In the first part of this tutorial, you saw how to rebuild a video platform like Udemy, using api.video with Next.js, React, and Typescript. However, no modern E-Learning platform is truly complete until the knowledge is accessible in all forms: audio, video, and text. Additionally, it is also important to have content management capabilities such as subject tags, an overview of a lecture for quick recaps, etc. These simple features, being a part of the regular offline learning experience as they are, go a long way in enhancing the experience and engagement on the online platform, for both the teachers and learners. In the second part of this tutorial, you will learn how to add transcripts/speech-to-text, as well as AI-generated topics and the summarization of the video lecture using Symbl.ai. This demo is built using Next.js, React & Typescript. The complete code is available on GitHub in case you want to follow along.

Features

This demo includes the following features:
  • Speech-to-Text  –  Video Transcript to make a lecture accessible and more engaging
  • Topics  –  Categorical tagging & Overview of lecture based on actual keywords mentioned
  • Summary  –  Brief overview of a video lecture for a recap or a quick perusal of content

Enabling Accessibility & Automated Content Management for E-learning Platforms

  Before we move on to the code, let us quickly go through the high-level overview of what changes need to be made for this integration to work. If you are already familiar with Symbl, or if you directly want to run the application, you can skip ahead to the demo section.
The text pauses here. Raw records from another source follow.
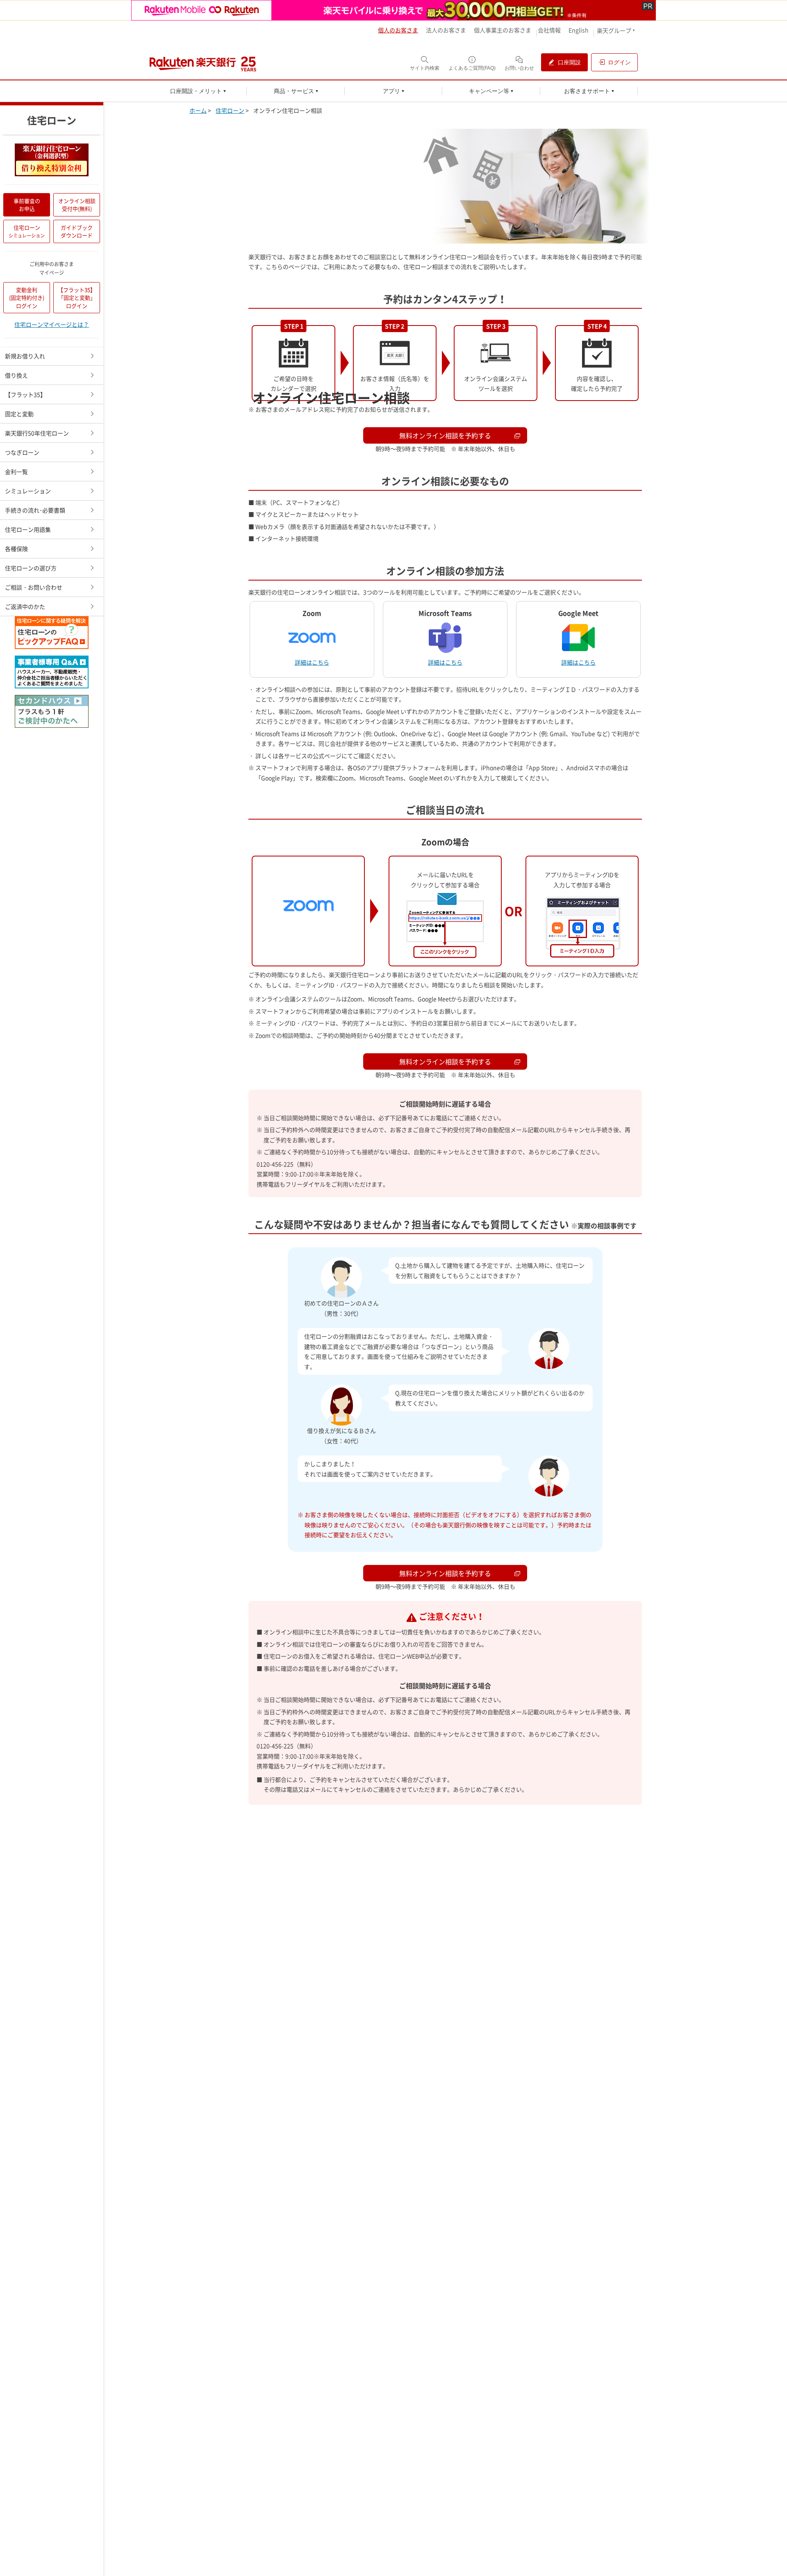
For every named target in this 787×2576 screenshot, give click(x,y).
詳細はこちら (312, 662)
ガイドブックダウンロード (77, 231)
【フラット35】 (25, 394)
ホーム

How Symbl Asynchronous Processing Works

  Symbl.ai consumes the pre-recorded media, such as video lectures on an e-learning platform, through our Async API. The Async API is a REST API that is used to submit your video, audio, or text conversation to Symbl, along with some parameters to specify details about the file format, language, and settings for the intelligence features that you wish to use. Symbl ingests each video and once the processing is complete, you can use the Conversation API to retrieve intelligence for that video as many times as necessary. In a nutshell, the steps for processing a video with Async APIs are –
  1. Submit video file/URL with configuration using a POST Video request (mp4)
  2. Check whether the processing Job is completed in Symbl
  3. Fetch Intelligence using Conversation API endpoints
This needs to be done for each video. Once a video is submitted, you receive a unique Conversation ID from Symbl. This Conversation ID is used to retrieve, update and delete Symbl Insights post-processing. Therefore, the Conversation ID needs to be stored on the client-side along with its associated video. You also receive a Job ID upon successfully submitting a video. The Job ID is used to check the processing status at Symbl. The processing status is one of the following: scheduled, in_progress, completed, failed. *Note: Videos sent for processing are not stored with Symbl. Only the generated insights are retained, until they are manually deleted, or the associated Symbl account is deleted.

Enhancing the backend 

  So far, we have built a website using Next.js, React, and Typescript. You will now expand to add Symbl-related functionality to the Next.js server, the database to store the video IDs with the conversation IDs, and lastly add in some components to display the intelligence in the UI.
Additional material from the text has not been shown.